Over the last couple of years, much has been written, both good and bad, about a number of young independent filmmakers in America. Eschewing – though not always or necessarily through choice – both the luxuries and the confinements of big budget filmmaking, these filmmakers have gained a reputation for telling real-life stories about real-life people. Among the filmmakers I'm talking about are Andrew Bujalski, Joe Swanberg, Aaron Katz, and The Duplass Brothers (Jay and Mark), and collectively they are often referred to as being part of the 'mumblecore movement'. As has often been noted by others, this tag is misleading in more ways than one, not least because the word 'movement' implies some kind of group planning or signed manifesto which simply does not exist between these filmmakers. However, despite this fact, it seems almost inescapable for a film by one of these filmmakers to be spoken or written about without recourse to the term 'mumblecore', or indeed without reference to one another.
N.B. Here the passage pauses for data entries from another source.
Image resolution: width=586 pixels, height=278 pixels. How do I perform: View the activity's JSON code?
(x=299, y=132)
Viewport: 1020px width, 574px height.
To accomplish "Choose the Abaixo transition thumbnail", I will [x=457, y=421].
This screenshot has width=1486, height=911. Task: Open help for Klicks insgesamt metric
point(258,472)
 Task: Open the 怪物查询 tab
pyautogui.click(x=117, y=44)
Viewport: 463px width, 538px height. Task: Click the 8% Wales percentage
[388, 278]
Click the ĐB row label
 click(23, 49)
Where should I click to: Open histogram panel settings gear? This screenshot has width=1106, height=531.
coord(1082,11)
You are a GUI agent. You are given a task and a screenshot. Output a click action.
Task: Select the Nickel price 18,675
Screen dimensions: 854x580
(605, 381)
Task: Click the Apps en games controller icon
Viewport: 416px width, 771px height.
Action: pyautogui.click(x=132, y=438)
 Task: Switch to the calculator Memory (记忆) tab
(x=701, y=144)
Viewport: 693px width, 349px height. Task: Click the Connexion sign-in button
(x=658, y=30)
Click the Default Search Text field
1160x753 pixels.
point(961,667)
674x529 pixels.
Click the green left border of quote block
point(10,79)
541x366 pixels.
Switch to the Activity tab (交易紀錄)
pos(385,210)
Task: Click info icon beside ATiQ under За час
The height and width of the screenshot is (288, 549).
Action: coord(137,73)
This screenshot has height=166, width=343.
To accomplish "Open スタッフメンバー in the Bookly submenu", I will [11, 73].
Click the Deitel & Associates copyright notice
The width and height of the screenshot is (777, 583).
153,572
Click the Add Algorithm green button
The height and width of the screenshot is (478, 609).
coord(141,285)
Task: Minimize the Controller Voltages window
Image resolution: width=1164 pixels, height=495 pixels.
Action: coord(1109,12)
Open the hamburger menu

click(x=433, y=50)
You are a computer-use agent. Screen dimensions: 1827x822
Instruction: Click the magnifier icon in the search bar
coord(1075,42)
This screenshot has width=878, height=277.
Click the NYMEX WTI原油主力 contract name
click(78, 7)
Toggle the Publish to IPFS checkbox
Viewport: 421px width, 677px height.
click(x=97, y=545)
Although I don’t want to deny that these filmmakers share similarities (principally, low budgets and a focus on what's happening in the film as opposed to getting bogged down with technical issues), I think it's time that people began to take a closer look at the individual filmmakers whose work is often placed under the 'mumblecore' umbrella. I say this because although there definitely are good things about the umbrella – like increased exposure – I think there's a danger that the individual achievements of the filmmakers will remain unacknowledged or overshadowed. Without wishing to return unabashedly or incautiously to the auteurism of the 50s, I think that it's time it was recognized that at the heart of the movement lie a number of talented filmmakers with distinct visions (discernable even through their collaborations with each other).

The reason why I have singled out the particular filmmakers mentioned above is that I believe each one (or duo) goes about creating films in a different way, the result of which is a number of films which are clearly distinct from one another.

I have neither the time nor the intention of turning this into a thorough or exhaustive analysis of these filmmakers and their works, but instead wish to broadly outline my point in the hope of generating something approaching an alternative direction to the way that people discuss their films (and please forgive me if this point has been made before, or better, by others).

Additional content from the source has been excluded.